No wonder you always smell like soap, I said to Floyd.
She never did completely forgive her sons for the time they went west on a ski trip (these are fully grown sons, mind you, one of them had his wife along) and, arriving in the wee hours of the morning, decided against the expected “We have arrived safely” phone call to Marye. No one arrived anywhere without letting Marye know that the travel had gone just fine, no matter what time of the day or night.
One of the most remarkable things about Marye as far as I was concerned was this: despite the fact that she had the worst case of motion sickness I have ever encountered (she couldn’t watch our grandchildren swinging on the swing, or sit too long facing the lake behind her youngest son’s house if the water was too choppy), she was always willing to go places and do things. She took part in car trips all over Texas, flew off to visit her brother Dan in Baltimore, traveled in a camper to the Grand Canyon, joined us on a ski trip in Colorado. Discomfort never slowed her down.
It was one reason why, even at her neediest, you always felt like making whatever sacrifice you could for her: Marye never asked anything of anyone that she wouldn’t do – and hadn’t done – for others. When a family member was sick, she was at their bedside; and you wouldn’t have to worry about hospital food because she would cook you some soup and bring it to you in a Thermos.
Marye welcomed me into their family with unstinting warmth and generosity. She spoke about my grandchildren as if they were her own; in fact she had several sets of grandchildren in a number of different families. She may have had zero experience with a dog who lived in the house and slept beside the bed, but Travis was welcomed and treasured. When we visited he would always make a beeline straight to Marye and sit to be petted as long as she cared to rub his head. When he was a puppy and needed surgery, Marye paid for it.

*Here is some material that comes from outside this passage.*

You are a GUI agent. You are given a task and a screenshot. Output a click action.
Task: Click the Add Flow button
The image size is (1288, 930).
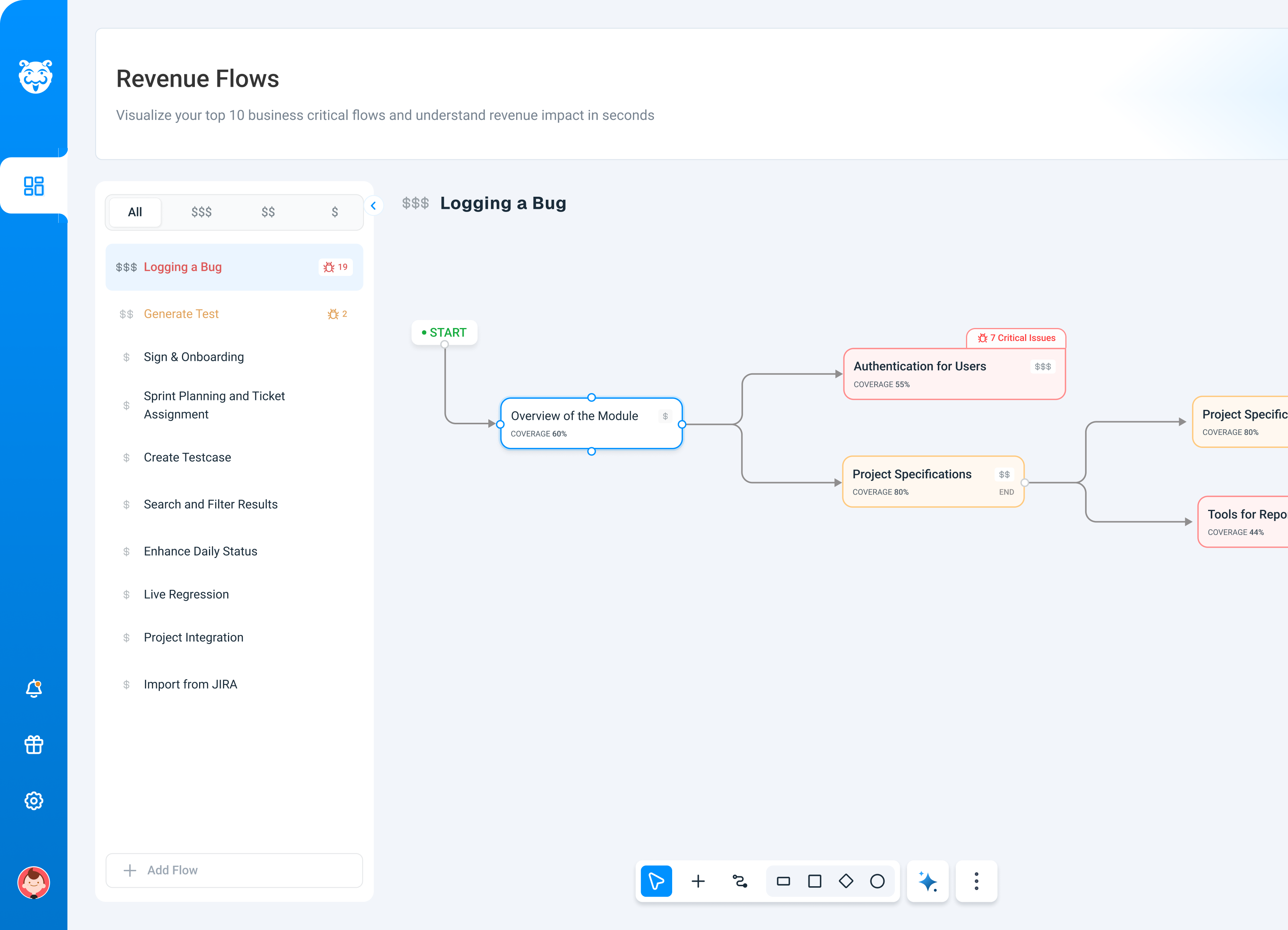233,870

There is something here about a kind of generosity my mother-in-law possessed. She could be quite strong-willed and strong in her judgments, but when it came down to any human being in this world, she gave. Time, food, attention, support. To family, to friends, to friends of friends. She loved company more than just about anything else; nothing pleased her more than a houseful of people.
When the time came for her to leave Nacogdoches, she relocated to a retirement complex near Floyd’s brother and sister-in-law. Their level of attention and care cannot be overstated. Whatever she needed, they provided. When Floyd’s sister was widowed, she moved with Marye into a beautiful condo in that same retirement complex. Marye gave up her high-rise apartment life happily, vastly preferring life on the ground floor where she could watch birds at the feeder outside the dining room. They watched every Texas Rangers game on television, and proved to be the Unruly Gardener’s Number One fans. Every time I published a new post, it would be printed up and read over and over.
Throughout this past Fall and into the new year, Marye’s health collapsed completely. A powerful infection attacked her and although her great heart remained strong as long as it could, at last her body had had enough. I cannot adequately convey the level of tender care given her by her children and my sister-in-law; Dan came down from Baltimore several times and was there with all of them when the end came.
Her professional caregivers couldn’t have been better; two of them made the long drive down for the funeral. For her years of loving care, Tameka – one of the only people who could get Marye up and out of bed when Marye did not care to get up and out of bed – will always be a member of the family.
Marye Frances Hancock Crawford was an amazing woman, and we will all miss her all our lives.